A(-3, 4, -7), B(5, 5, 5) and C(7, 9, 8) are collinear - Scottish Highers Maths - Question 5 - 2018

To find the ratio in which point B divides line segment AC, we can use the section formula. The coordinates of point A are (-3, 4, -7), B are (5, 5, 5), and C are (7, 9, 8).

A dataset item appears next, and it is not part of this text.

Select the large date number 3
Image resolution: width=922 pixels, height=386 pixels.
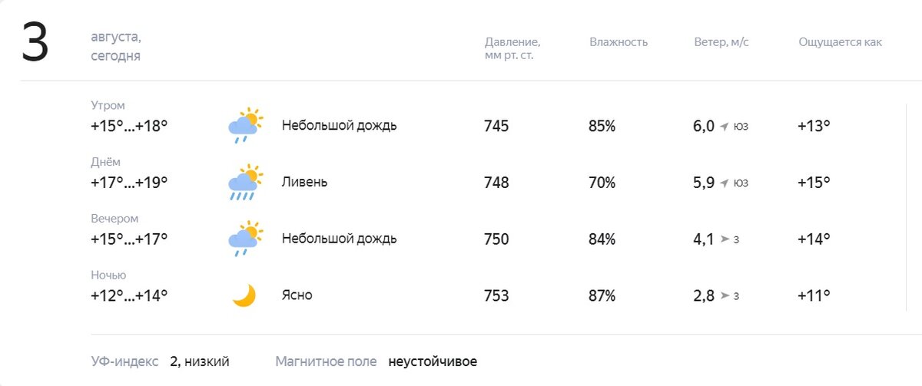[35, 43]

Using the formula for the ratio: If a point divides the line segment joining points A(x1, y1, z1) and C(x2, y2, z2) in the ratio m:n, then:

$B = \left( \frac{mx_2 + nx_1}{m+n}, \frac{my_2 + ny_1}{m+n}, \frac{mz_2 + nz_1}{m+n} \right)$

Substituting the coordinates into the formula, we have:

$B = (5, 5, 5) \text{ and } A = (-3, 4, -7), C = (7, 9, 8)$

We can first set up equations for x, y, and z coordinates, which should give us the ratios based on the components:

1. For x-coordinates: $5 = \frac{m(7) + n(-3)}{m+n}$

2. For y-coordinates: $5 = \frac{m(9) + n(4)}{m+n}$

3. For z-coordinates: $5 = \frac{m(8) + n(-7)}{m+n}$

From these equations, we find that the x-coordinates give us the ratio 1:4. Therefore, B divides AC in the ratio of 1:4.